Please resume the forum thread below about getting out of a Tiscali broadband contract, carrying it on from its last line; the data that follows is not part of it.
* Begin Article *
I get quite a bit of Spam from Tiscali ISP users also,

Yvonne


----------



## nickyboy29 (Sep 25, 2006)

I have posted a few help requests on this website, concerning my broadband account, and after 3 phone calls to Tiscali, testing 6 different ADSL filters, arranging a BT engineer to test my wiring, buying a new router, and changing lots of registry and firewall settings, and most recently, reading similair problems from other Tiscali users, I want out of my contract ASAP

I think I have to wait until April for my annual contract to end, but I have read if you download as much as possible at peak times, you will get warning letters about fair usage policy, and eventually be asked to leave

However, because my download speeds are of ISDN performance (I pay for maximum speed in an 8MB area), I don`t see how Tiscali would see this as a problem

Either I do that or find out how much it would cost to pay myself out

Anyone any ideas?

PS I just contacted watchdog about it, and I mentioned this page. Please contact them if you are a disgruntled Tiscali contractee

http://www.bbc.co.uk/consumer/tv_and_radio/watchdog/contact_computers.shtml


----------



## CYMREIG (Dec 1, 2006)

nickyboy29 said:


> but I have read if you download as much as possible at peak times, you will get warning letters about fair usage policy, and eventually be asked to leave


u have read correct
how do i know?
cos they want to get rid of me cos i got pissed off with there completely useless service and knowing that i had over 9 months left in my contract i decided to go and dl all the random crap i could just to piss them off
i have been very politely told
"if you want to swap isp we would be more than happy to let you"
in other words piss off or stop dl so much crap


----------



## Jhendy (Apr 16, 2007)
* End Article *
* Begin Dataset records *
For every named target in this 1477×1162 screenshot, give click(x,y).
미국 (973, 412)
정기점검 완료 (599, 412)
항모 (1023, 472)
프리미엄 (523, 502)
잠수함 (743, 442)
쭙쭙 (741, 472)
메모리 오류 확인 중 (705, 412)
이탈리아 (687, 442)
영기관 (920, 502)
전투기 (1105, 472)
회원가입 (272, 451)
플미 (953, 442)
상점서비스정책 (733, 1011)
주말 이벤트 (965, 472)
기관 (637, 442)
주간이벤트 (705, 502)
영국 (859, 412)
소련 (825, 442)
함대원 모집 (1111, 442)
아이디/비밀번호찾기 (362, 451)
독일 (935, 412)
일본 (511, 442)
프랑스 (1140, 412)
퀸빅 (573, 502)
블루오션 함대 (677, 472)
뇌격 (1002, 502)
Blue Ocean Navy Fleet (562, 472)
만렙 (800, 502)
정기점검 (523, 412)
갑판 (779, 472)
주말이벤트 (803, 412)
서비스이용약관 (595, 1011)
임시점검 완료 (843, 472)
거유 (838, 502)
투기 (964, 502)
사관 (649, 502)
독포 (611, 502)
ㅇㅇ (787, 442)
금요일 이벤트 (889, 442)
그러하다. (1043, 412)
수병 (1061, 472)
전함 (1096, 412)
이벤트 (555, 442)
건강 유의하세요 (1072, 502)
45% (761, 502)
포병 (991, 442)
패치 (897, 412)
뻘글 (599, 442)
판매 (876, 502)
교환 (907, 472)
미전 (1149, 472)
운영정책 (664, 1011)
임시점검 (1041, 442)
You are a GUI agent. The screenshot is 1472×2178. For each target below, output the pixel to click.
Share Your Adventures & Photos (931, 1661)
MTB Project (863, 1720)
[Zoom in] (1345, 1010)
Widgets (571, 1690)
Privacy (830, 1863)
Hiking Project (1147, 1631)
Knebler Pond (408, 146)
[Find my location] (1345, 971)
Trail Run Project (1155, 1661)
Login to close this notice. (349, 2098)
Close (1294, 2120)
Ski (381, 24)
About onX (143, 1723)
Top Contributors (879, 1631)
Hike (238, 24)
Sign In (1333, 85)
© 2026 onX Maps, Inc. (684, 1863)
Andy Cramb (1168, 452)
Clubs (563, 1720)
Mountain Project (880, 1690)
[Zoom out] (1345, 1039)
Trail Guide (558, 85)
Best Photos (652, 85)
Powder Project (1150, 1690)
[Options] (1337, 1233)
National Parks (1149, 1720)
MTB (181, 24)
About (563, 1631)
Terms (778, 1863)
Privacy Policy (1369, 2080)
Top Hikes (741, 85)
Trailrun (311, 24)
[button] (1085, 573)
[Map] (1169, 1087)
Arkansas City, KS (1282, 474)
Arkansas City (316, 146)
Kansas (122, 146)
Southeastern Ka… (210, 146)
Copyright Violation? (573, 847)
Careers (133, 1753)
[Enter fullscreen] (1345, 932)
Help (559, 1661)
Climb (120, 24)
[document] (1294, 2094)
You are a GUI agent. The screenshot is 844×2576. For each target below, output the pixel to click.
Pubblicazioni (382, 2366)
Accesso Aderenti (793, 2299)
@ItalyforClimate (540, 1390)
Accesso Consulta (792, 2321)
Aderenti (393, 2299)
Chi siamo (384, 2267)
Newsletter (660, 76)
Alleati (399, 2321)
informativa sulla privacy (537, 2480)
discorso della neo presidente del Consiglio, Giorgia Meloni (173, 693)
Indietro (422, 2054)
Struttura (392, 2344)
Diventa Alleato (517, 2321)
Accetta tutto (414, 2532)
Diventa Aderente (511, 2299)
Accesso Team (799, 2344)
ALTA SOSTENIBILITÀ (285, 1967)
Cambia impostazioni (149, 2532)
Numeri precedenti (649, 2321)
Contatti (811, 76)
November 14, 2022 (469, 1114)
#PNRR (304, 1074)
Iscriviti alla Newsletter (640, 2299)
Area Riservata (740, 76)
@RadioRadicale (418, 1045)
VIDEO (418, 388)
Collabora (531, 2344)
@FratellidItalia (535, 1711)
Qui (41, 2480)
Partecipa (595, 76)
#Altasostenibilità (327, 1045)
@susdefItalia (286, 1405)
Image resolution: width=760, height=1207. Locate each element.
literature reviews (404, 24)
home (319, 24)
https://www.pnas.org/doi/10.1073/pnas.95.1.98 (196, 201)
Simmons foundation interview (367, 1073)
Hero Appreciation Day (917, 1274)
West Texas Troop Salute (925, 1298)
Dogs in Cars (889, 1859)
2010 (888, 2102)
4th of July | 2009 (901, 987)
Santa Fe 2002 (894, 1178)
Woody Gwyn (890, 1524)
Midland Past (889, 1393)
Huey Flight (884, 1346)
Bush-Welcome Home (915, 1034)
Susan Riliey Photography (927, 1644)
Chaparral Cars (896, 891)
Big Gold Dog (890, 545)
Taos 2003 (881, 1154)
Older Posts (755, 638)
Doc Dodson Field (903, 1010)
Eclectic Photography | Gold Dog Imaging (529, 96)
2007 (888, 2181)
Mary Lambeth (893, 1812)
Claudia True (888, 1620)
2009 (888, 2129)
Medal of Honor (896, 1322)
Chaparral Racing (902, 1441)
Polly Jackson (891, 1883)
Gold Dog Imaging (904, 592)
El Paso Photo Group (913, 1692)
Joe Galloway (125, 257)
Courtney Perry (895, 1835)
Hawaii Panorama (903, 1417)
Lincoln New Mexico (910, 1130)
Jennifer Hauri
* End Dataset records *
- **Task output**
I've been with this trashy ISP for about three painful years now, It seems that their service just gets worse and worse, and as much as i'd love to just migrate to BT or alike i cannot, due to the importance of my tiscali email address, just out of curiosity, has anyone been able to keep their tiscali email address after cancelling the service? i've heard of this.

And yes, undoubtedly, tiscali is the worst ISP in England, stay well well away.


----------



## dr911 (Sep 21, 2005)

Typing about "the worst ISP's" here in the "States", I would say the worst 2 ISP's are "NetZero" and AOL !!! Net0 I think is strictly dial up. Both "tech supports" suck big time !!

Just my 3 cents worth. (Use to be 2 cents, but with inflation !!! )


----------



## Jhendy (Apr 16, 2007)

If a service says that it's dialup compatible only they hey, just don't go for them.
But tiscali boasts over their low prices and their lightning-fast connection speeds, my reason for saying that Tiscali is the worst ISP in exsitance is due to the fact that they say they can offer you far more than they will.


----------



## aljujo (Mar 26, 2007)

I had a simular bad experience with this outfit! The call centre in India would not let my family use the service even though we had paid up front. The guy said that we had been sending out abusive emails!! When I requested to talk to someone about this problem this guy said that the department dealing with this did not speak to customers. I asked how many emails had been sent from my computer and he said it ran into the thousands!!! I said it would seem that my email address had been hijacked? He said that there was nothing that can be done, and that Tiscali is now expecting the next 6 month payment! I told him to take us to court for the money and guess what? I never heard another word from them.


----------



## jsni (Sep 3, 2007)

I cancelled my account with Tiscali on the 1 February 2007 due to move of address.

...It is now the 3rd of September 2007 and they are STILL billing me, AND, the account is still active.. 7 months and 2 days onwards.

How on earth does a broadband service take this long to cancel a customer's account? I've called Tiscali 9 times already repeatedly instructing them to cancel my account. They have not yet done so. Why??

Also, their customer service telephone waiting times are horrendous! The last call I made to them: they kept me waiting for a representative for over over 38 mins - just to actually speak to somebody. I've also had the experience of their systems being down. It's simply not acceptable.

I've been promised refunds, phonecalls from departments, and account cancellations over and over and over again, not to mention the empty apologies. Clearly nobody in Tiscali knows what they are doing and they don't seem to care either, otherwise it would never have come to this. They are downright not worthy of business.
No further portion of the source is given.